> [ACTIVITY]: Would it be possible to reproduce every entry exactly, please?

[DATASET CONTENT — start]

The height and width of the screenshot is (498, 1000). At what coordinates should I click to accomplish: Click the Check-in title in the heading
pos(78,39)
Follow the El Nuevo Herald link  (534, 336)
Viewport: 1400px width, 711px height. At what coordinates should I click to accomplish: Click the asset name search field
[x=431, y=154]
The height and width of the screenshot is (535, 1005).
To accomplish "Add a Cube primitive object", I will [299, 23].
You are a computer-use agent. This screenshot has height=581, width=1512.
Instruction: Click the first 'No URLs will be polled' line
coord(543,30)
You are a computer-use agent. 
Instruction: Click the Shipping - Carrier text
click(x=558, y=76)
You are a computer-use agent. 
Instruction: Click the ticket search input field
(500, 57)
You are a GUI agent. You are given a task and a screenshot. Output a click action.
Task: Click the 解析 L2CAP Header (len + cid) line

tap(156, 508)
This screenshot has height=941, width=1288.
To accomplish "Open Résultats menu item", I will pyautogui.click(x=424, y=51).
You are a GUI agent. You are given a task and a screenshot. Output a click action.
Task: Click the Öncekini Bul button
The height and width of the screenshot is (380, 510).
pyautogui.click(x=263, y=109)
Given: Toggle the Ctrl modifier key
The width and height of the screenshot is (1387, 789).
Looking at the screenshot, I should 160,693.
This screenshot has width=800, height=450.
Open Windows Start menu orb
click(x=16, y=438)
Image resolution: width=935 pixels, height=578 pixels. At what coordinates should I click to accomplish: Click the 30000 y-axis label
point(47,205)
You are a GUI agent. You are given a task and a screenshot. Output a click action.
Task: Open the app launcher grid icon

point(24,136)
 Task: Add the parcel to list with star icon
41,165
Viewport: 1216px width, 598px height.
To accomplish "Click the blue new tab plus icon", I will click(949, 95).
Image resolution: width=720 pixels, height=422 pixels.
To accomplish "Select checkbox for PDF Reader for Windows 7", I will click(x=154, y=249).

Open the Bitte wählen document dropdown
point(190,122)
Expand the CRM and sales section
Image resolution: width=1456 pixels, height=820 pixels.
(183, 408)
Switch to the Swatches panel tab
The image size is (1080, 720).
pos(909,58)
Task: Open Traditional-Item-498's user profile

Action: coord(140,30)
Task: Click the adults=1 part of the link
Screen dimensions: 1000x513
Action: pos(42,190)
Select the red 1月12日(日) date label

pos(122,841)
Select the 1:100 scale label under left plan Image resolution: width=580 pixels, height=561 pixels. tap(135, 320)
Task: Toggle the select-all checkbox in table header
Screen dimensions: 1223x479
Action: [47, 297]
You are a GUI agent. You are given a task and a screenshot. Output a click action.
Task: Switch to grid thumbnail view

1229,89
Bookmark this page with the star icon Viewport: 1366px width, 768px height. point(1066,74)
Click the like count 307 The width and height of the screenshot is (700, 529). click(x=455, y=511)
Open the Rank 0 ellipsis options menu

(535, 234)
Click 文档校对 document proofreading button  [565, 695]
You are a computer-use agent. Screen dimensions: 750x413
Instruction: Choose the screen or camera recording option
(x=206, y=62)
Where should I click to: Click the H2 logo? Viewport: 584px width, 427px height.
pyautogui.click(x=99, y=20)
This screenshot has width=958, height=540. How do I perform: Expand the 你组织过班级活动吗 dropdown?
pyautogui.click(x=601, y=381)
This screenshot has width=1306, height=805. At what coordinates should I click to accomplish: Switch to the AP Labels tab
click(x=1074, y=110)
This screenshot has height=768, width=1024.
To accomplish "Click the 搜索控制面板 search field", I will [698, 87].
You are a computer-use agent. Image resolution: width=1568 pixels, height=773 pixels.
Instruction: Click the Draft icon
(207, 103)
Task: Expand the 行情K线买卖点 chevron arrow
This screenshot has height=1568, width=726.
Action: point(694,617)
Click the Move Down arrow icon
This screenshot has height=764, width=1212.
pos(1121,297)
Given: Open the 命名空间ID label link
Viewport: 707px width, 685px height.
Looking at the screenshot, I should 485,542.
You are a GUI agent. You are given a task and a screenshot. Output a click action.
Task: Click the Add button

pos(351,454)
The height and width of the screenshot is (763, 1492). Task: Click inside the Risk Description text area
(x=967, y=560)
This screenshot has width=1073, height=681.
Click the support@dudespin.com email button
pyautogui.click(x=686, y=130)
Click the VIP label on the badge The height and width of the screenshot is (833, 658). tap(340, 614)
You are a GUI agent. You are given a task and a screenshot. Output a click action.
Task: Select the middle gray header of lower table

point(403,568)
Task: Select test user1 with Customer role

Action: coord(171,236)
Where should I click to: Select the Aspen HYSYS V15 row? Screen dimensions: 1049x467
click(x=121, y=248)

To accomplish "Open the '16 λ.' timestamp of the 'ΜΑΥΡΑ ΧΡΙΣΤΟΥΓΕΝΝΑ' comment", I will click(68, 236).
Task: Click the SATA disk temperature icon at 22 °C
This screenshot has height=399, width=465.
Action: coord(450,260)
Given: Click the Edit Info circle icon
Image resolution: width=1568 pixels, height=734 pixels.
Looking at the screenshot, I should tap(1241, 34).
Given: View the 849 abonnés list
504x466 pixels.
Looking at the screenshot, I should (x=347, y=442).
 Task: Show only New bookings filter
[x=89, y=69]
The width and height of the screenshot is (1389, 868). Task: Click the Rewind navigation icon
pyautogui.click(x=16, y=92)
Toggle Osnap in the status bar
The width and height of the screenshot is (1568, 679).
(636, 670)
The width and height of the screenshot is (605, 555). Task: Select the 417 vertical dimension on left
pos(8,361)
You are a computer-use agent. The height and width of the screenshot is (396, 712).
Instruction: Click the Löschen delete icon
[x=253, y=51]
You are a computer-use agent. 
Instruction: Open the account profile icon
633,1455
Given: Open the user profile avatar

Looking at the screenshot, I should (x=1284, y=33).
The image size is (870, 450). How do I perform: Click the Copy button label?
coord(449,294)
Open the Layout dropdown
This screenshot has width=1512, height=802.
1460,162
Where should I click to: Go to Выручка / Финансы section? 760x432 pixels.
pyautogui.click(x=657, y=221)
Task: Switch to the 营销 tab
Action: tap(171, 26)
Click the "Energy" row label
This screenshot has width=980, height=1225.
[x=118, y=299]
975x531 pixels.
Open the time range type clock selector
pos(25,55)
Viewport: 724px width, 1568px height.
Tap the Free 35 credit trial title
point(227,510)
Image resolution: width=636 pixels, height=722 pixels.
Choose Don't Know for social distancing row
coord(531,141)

[DATASET CONTENT — finish]

> [SOLVED EXERCISE]:
The height and width of the screenshot is (498, 1000). At what coordinates should I click to accomplish: Click the Check-in title in the heading
pos(78,39)
Follow the El Nuevo Herald link  (534, 336)
Viewport: 1400px width, 711px height. At what coordinates should I click to accomplish: Click the asset name search field
[x=431, y=154]
The height and width of the screenshot is (535, 1005).
To accomplish "Add a Cube primitive object", I will [299, 23].
You are a computer-use agent. This screenshot has height=581, width=1512.
Instruction: Click the first 'No URLs will be polled' line
coord(543,30)
You are a computer-use agent. 
Instruction: Click the Shipping - Carrier text
click(x=558, y=76)
You are a computer-use agent. 
Instruction: Click the ticket search input field
(500, 57)
You are a GUI agent. You are given a task and a screenshot. Output a click action.
Task: Click the 解析 L2CAP Header (len + cid) line

tap(156, 508)
This screenshot has height=941, width=1288.
To accomplish "Open Résultats menu item", I will pyautogui.click(x=424, y=51).
You are a GUI agent. You are given a task and a screenshot. Output a click action.
Task: Click the Öncekini Bul button
The height and width of the screenshot is (380, 510).
pyautogui.click(x=263, y=109)
Given: Toggle the Ctrl modifier key
The width and height of the screenshot is (1387, 789).
Looking at the screenshot, I should 160,693.
This screenshot has width=800, height=450.
Open Windows Start menu orb
click(x=16, y=438)
Image resolution: width=935 pixels, height=578 pixels. At what coordinates should I click to accomplish: Click the 30000 y-axis label
point(47,205)
You are a GUI agent. You are given a task and a screenshot. Output a click action.
Task: Open the app launcher grid icon

point(24,136)
 Task: Add the parcel to list with star icon
41,165
Viewport: 1216px width, 598px height.
To accomplish "Click the blue new tab plus icon", I will click(949, 95).
Image resolution: width=720 pixels, height=422 pixels.
To accomplish "Select checkbox for PDF Reader for Windows 7", I will click(x=154, y=249).

Open the Bitte wählen document dropdown
point(190,122)
Expand the CRM and sales section
Image resolution: width=1456 pixels, height=820 pixels.
(183, 408)
Switch to the Swatches panel tab
The image size is (1080, 720).
pos(909,58)
Task: Open Traditional-Item-498's user profile

Action: coord(140,30)
Task: Click the adults=1 part of the link
Screen dimensions: 1000x513
Action: pos(42,190)
Select the red 1月12日(日) date label

pos(122,841)
Select the 1:100 scale label under left plan Image resolution: width=580 pixels, height=561 pixels. tap(135, 320)
Task: Toggle the select-all checkbox in table header
Screen dimensions: 1223x479
Action: [47, 297]
You are a GUI agent. You are given a task and a screenshot. Output a click action.
Task: Switch to grid thumbnail view

1229,89
Bookmark this page with the star icon Viewport: 1366px width, 768px height. point(1066,74)
Click the like count 307 The width and height of the screenshot is (700, 529). click(x=455, y=511)
Open the Rank 0 ellipsis options menu

(535, 234)
Click 文档校对 document proofreading button  [565, 695]
You are a computer-use agent. Screen dimensions: 750x413
Instruction: Choose the screen or camera recording option
(x=206, y=62)
Where should I click to: Click the H2 logo? Viewport: 584px width, 427px height.
pyautogui.click(x=99, y=20)
This screenshot has width=958, height=540. How do I perform: Expand the 你组织过班级活动吗 dropdown?
pyautogui.click(x=601, y=381)
This screenshot has width=1306, height=805. At what coordinates should I click to accomplish: Switch to the AP Labels tab
click(x=1074, y=110)
This screenshot has height=768, width=1024.
To accomplish "Click the 搜索控制面板 search field", I will [698, 87].
You are a computer-use agent. Image resolution: width=1568 pixels, height=773 pixels.
Instruction: Click the Draft icon
(207, 103)
Task: Expand the 行情K线买卖点 chevron arrow
This screenshot has height=1568, width=726.
Action: point(694,617)
Click the Move Down arrow icon
This screenshot has height=764, width=1212.
pos(1121,297)
Given: Open the 命名空间ID label link
Viewport: 707px width, 685px height.
Looking at the screenshot, I should 485,542.
You are a GUI agent. You are given a task and a screenshot. Output a click action.
Task: Click the Add button

pos(351,454)
The height and width of the screenshot is (763, 1492). Task: Click inside the Risk Description text area
(x=967, y=560)
This screenshot has width=1073, height=681.
Click the support@dudespin.com email button
pyautogui.click(x=686, y=130)
Click the VIP label on the badge The height and width of the screenshot is (833, 658). tap(340, 614)
You are a GUI agent. You are given a task and a screenshot. Output a click action.
Task: Select the middle gray header of lower table

point(403,568)
Task: Select test user1 with Customer role

Action: coord(171,236)
Where should I click to: Select the Aspen HYSYS V15 row? Screen dimensions: 1049x467
click(x=121, y=248)

To accomplish "Open the '16 λ.' timestamp of the 'ΜΑΥΡΑ ΧΡΙΣΤΟΥΓΕΝΝΑ' comment", I will click(68, 236).
Task: Click the SATA disk temperature icon at 22 °C
This screenshot has height=399, width=465.
Action: coord(450,260)
Given: Click the Edit Info circle icon
Image resolution: width=1568 pixels, height=734 pixels.
Looking at the screenshot, I should tap(1241, 34).
Given: View the 849 abonnés list
504x466 pixels.
Looking at the screenshot, I should (x=347, y=442).
 Task: Show only New bookings filter
[x=89, y=69]
The width and height of the screenshot is (1389, 868). Task: Click the Rewind navigation icon
pyautogui.click(x=16, y=92)
Toggle Osnap in the status bar
The width and height of the screenshot is (1568, 679).
(636, 670)
The width and height of the screenshot is (605, 555). Task: Select the 417 vertical dimension on left
pos(8,361)
You are a computer-use agent. The height and width of the screenshot is (396, 712).
Instruction: Click the Löschen delete icon
[x=253, y=51]
You are a computer-use agent. 
Instruction: Open the account profile icon
633,1455
Given: Open the user profile avatar

Looking at the screenshot, I should (x=1284, y=33).
The image size is (870, 450). How do I perform: Click the Copy button label?
coord(449,294)
Open the Layout dropdown
This screenshot has width=1512, height=802.
1460,162
Where should I click to: Go to Выручка / Финансы section? 760x432 pixels.
pyautogui.click(x=657, y=221)
Task: Switch to the 营销 tab
Action: tap(171, 26)
Click the "Energy" row label
This screenshot has width=980, height=1225.
[x=118, y=299]
975x531 pixels.
Open the time range type clock selector
pos(25,55)
Viewport: 724px width, 1568px height.
Tap the Free 35 credit trial title
point(227,510)
Image resolution: width=636 pixels, height=722 pixels.
Choose Don't Know for social distancing row
coord(531,141)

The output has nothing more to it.